The German Class 99.73-76 engines were standard locomotives (Einheitslokomotiven) in service with the Deutsche Reichsbahn for Saxony's narrow gauge railways. Together with their follow-on class, the DR Class 99.77-79, they were the most powerful narrow gauge locomotives in Germany for the  track gauge.

History 
Although there was already a very powerful locomotive for operations on the mountain lines in the Ore Mountains (Erzgebirge) of eastern Germany in the shape of the ten-coupled ex-Saxon Class 99.67-71, there was a further requirement for an even more powerful class. So it fell to the newly formed Reichsbahn railway division of Dresden to procured an Einheitslok with a  track gauge.
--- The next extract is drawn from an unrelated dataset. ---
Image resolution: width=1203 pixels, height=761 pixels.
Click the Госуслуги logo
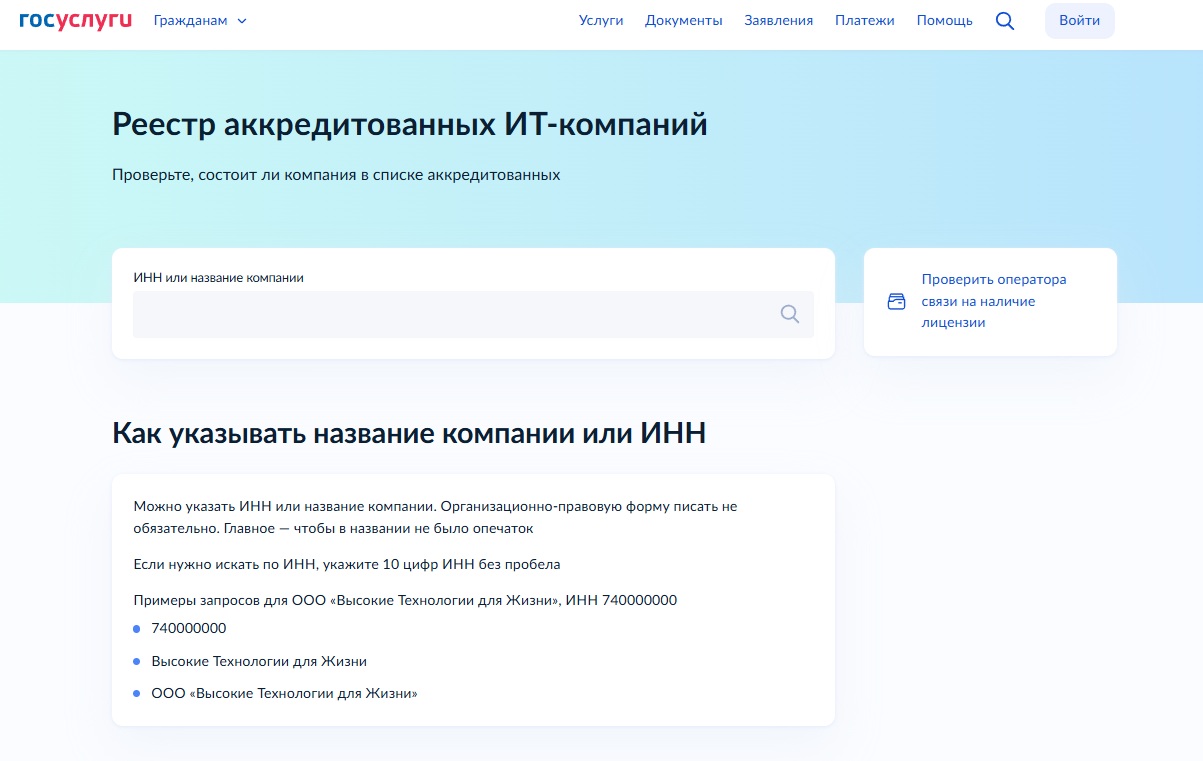pyautogui.click(x=73, y=19)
The Standardisation Office of the German Locomotive Union in Berlin-Tegel prepared the design for this class.

The first series of 13 locomotives was built by the Sächsische Maschinenfabrik, previously Richard Hartmann, in Chemnitz. According to the supply agreement, the Sächsische Maschinenfabrik was supposed to deliver more locos, but as a result of its bankruptcy and liquidation in 1930, this order was transferred to the Berliner Maschinenbau AG (BMAG), previously Schwartzkopff. In 1928, seven locomotives were supplied by BMAG and another twelve followed in 1933.

The locomotives were very modern for their time, and were similar in design to the standard gauge Einheitslokomotiven. The engines fulfilled expectations; by double-heading it was now possible to haul even very long (up to 56 axles) narrow gauge trains uphill.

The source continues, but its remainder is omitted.